=== Available data ===
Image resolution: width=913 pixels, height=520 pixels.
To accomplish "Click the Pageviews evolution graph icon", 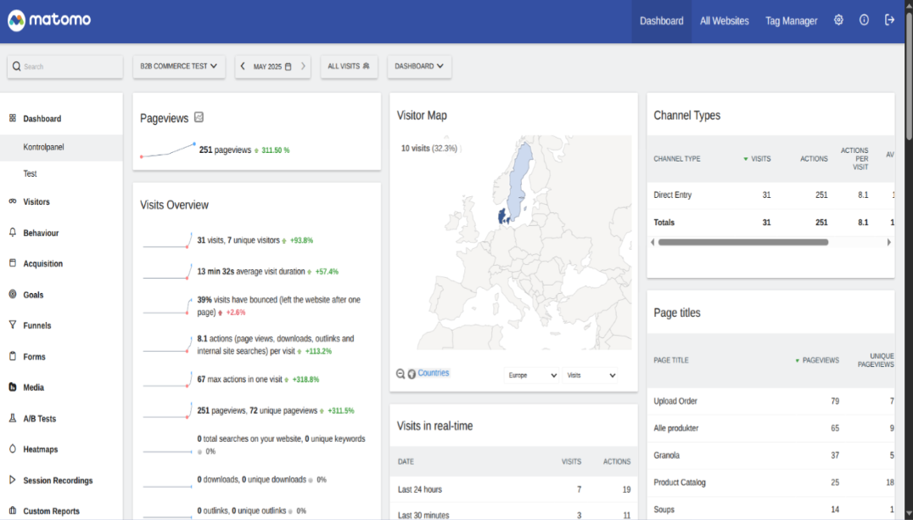I will coord(199,118).
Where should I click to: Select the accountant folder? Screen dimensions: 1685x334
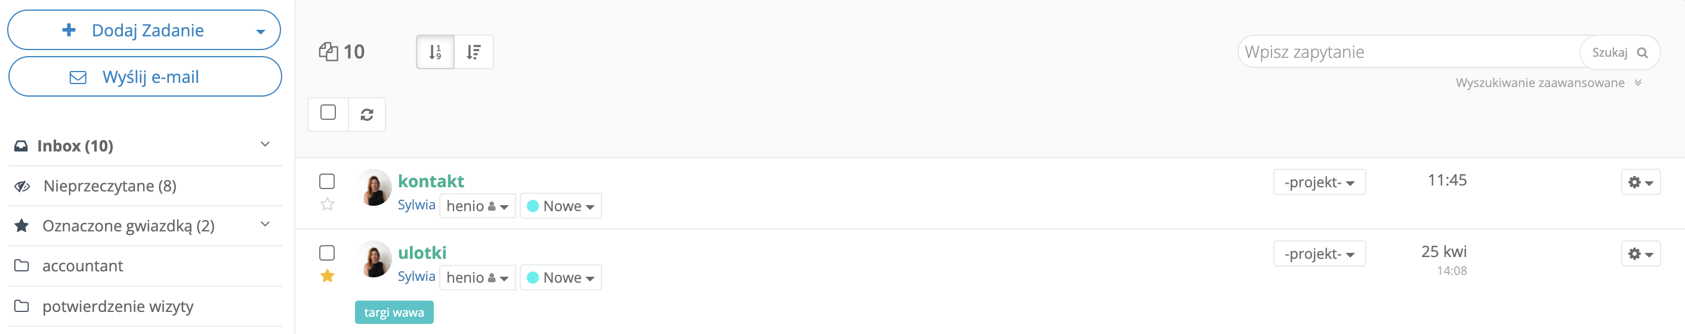click(x=82, y=266)
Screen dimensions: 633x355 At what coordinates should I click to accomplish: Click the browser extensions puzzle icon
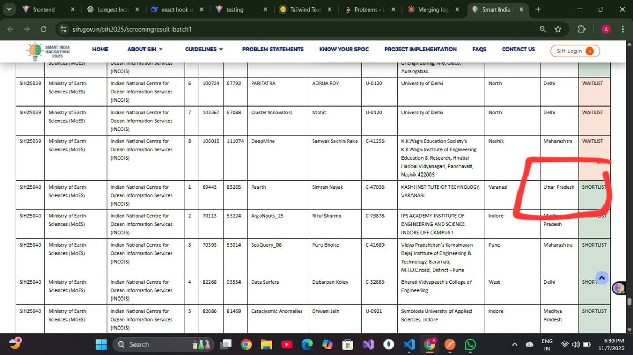point(581,29)
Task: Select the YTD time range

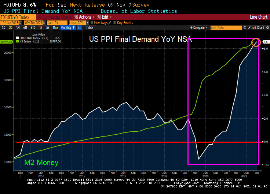Action: coord(33,27)
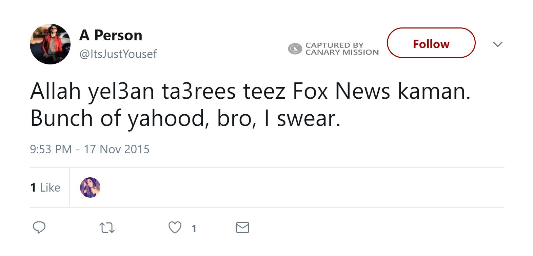Click the Canary Mission bird logo
The image size is (533, 256).
point(295,49)
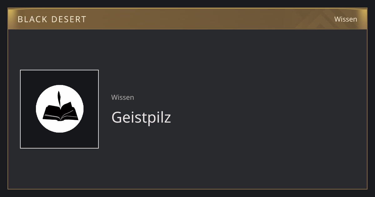Click the BLACK DESERT header title

52,19
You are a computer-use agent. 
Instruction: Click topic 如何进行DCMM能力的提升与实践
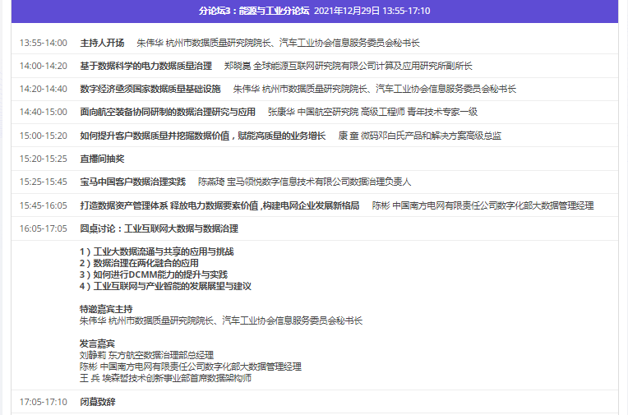[153, 274]
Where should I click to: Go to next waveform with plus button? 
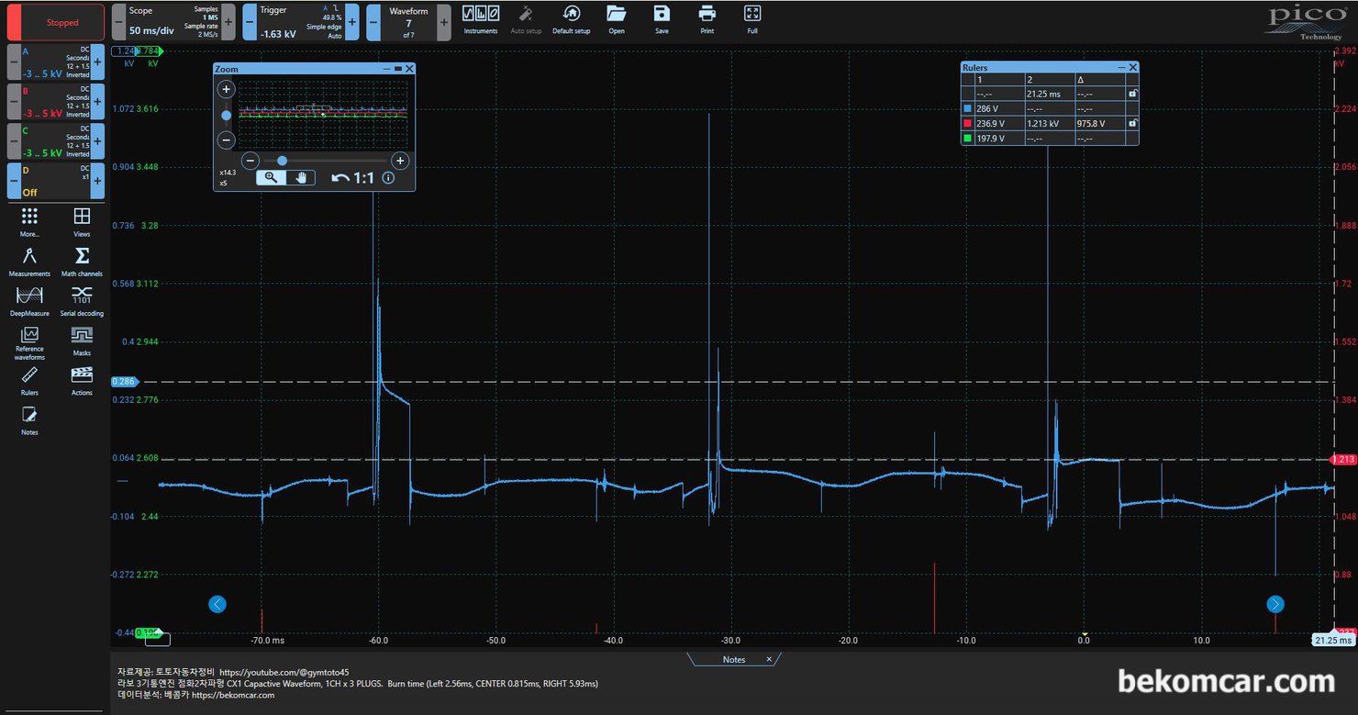pyautogui.click(x=444, y=22)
===
_What the exercise asks:_ Reproduce exactly and only the lines from the one with "Instruction: Click topic 如何进行DCMM能力的提升与实践" through the last entry, both included, excluding every picture.

_Final answer:_
Instruction: Click topic 如何进行DCMM能力的提升与实践
[153, 274]
Where should I click to: Go to next waveform with plus button? 
pyautogui.click(x=444, y=22)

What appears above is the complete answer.